• [Task instructions]
1. According to the article on the novel Dermaphoria, what is the one thing Eric Ashworth remembers when he wakes up in jail?
2. Pick up the article on the novel Dermaphoria after its final line and keep writing it.

• [Excerpt to read]
Segment Open

Dermaphoria (2005) is a novel written by American author Craig Clevenger.

Plot summary
Eric Ashworth awakens in jail, unable to remember how he got there or why. All he does remember is a woman's name: Desiree.

Bailed out and holed up in a low rent motel, Eric finds the solution to his amnesia in a strange new hallucinogen. By synthesizing the sense of touch, the drug produces a disjointed series of sensations that slowly allow Eric to remember his former life as a clandestine chemist. With steadily increasing doses, Eric reassembles his past at the expense of his grip on the present, and his distinction between truth and fantasy crumbles as his paranoia grows in tandem with his tolerance.

Characters 
 Eric Ashworth
 Desiree
 Manhattan White
 Toe Tag
 Hoyle
 Otto
 Detective Anslinger
 Jack and the Beanstalk

Reviews
 Woozy memories of a drugmaker - June Sawyers - San Francisco Chronicle
 You are what you read - Ben Popper - Memphis Flyer Online
 Dermaphoria - Luan Gaines - Curled Up
 Dermaphoria - Thomas Scott McKenzie - PopMatters

Trivia
Room 621, the room Eric Ashworth rents is also the room number belonging to Barton Fink in the Coen Brothers' movie of the same name.

Segment Closed

• [Given information]

Segment Open

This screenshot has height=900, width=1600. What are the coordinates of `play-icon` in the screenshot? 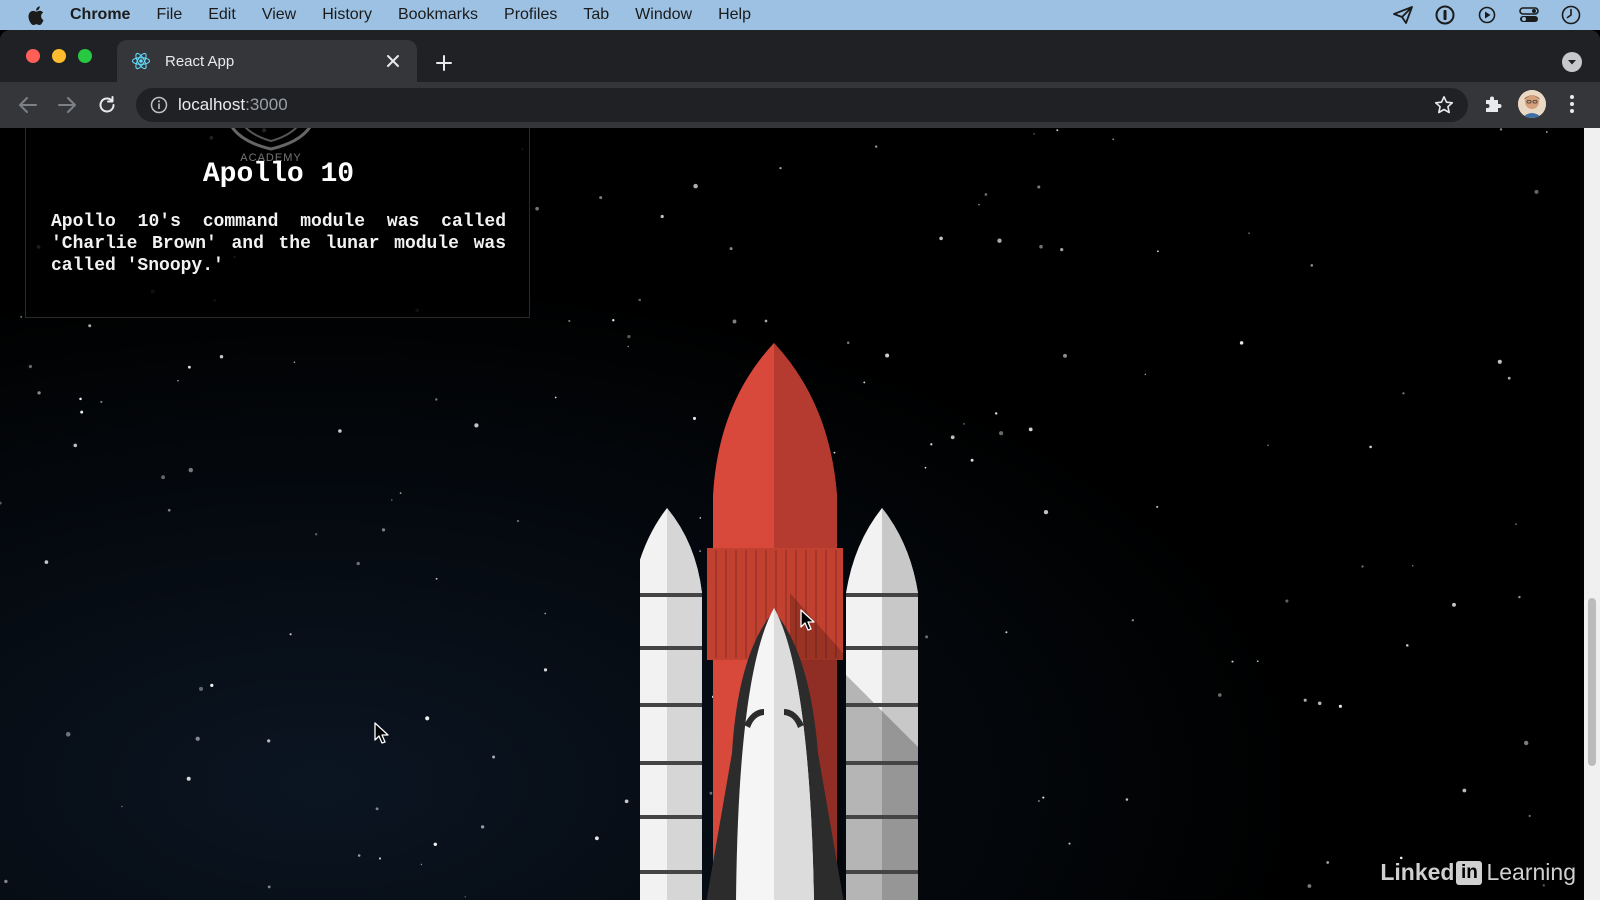 It's located at (1487, 15).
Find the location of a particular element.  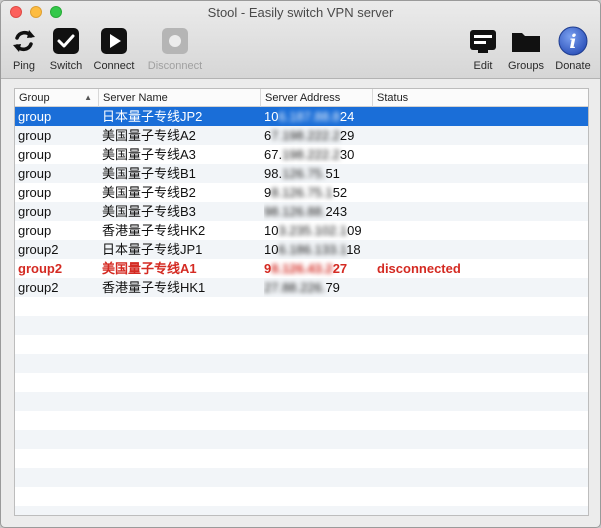

cell-server-name: 香港量子专线HK1 is located at coordinates (154, 288).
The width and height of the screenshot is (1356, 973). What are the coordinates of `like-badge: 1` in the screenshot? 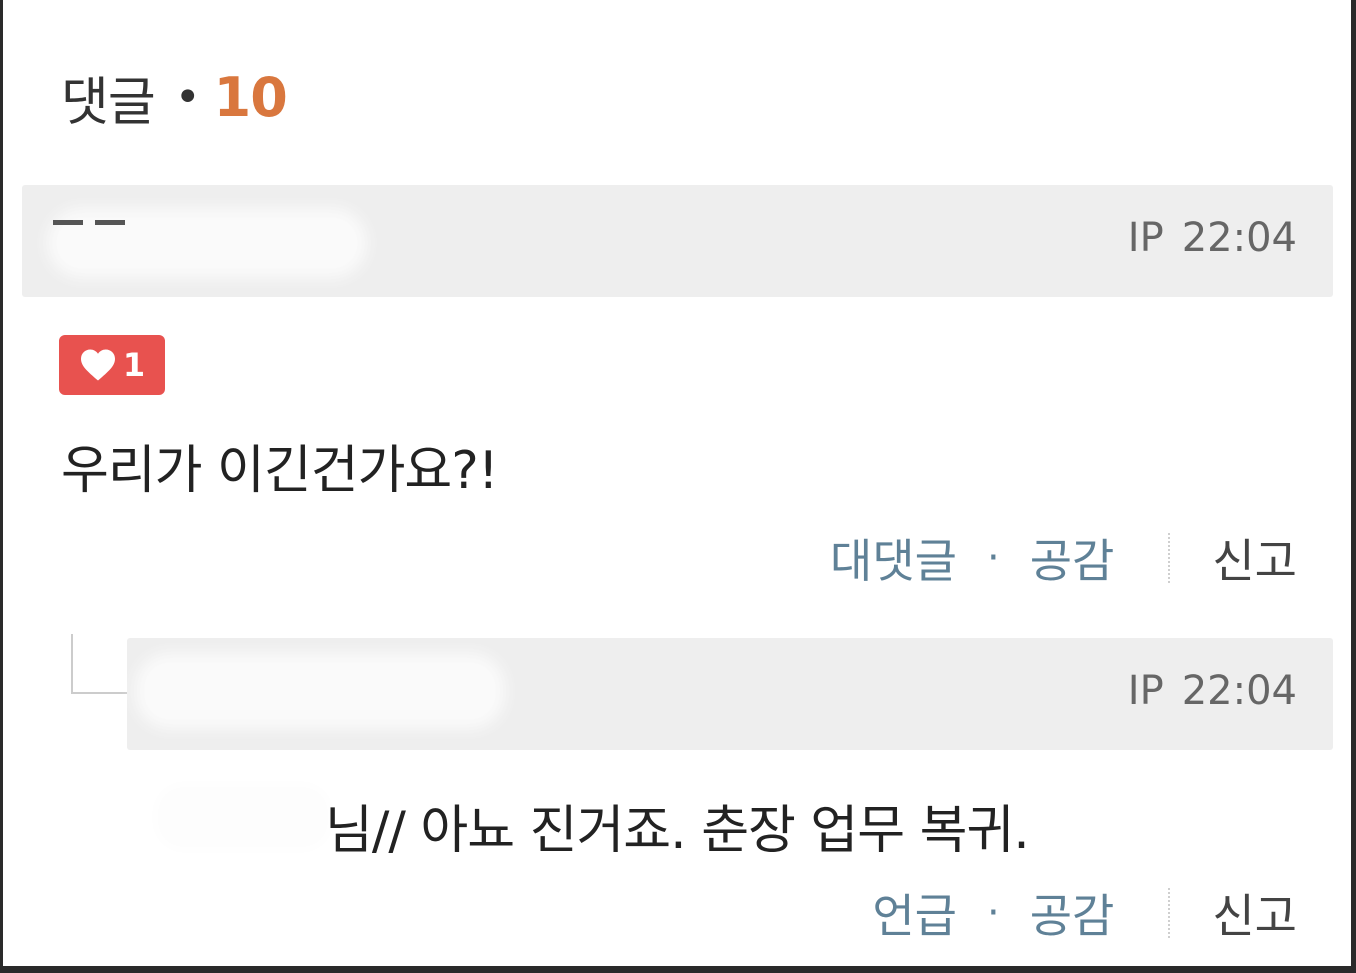 It's located at (112, 365).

Segment Closed

• [Responses by task]
1. He remembers only a woman's name: Desiree.

2.
Film Adaptation
The book was adapted into a film, which premiered on June 13, 2014 at the East End Film Festival. It was directed by Ross Clarke and starred Joseph Morgan, Ron Perlman, Kate Walsh, and Walton Goggins.

U.S. editions
MacAdam/Cage Publishing, October 2005.  Paperback Edition. 
MacAdam/Cage Publishing, September 2006.  Paperback Edition.

See also

 Neo-noir

Footnotes

References

External links
 Official site of movie based on Dermaphoria novel
 Official site of Craig Clevenger
 Official online community of Craig Clevenger, Will Christopher Baer, and Stephen Graham Jones
Pete's Candy Store Reading (Dermaphoria Tour)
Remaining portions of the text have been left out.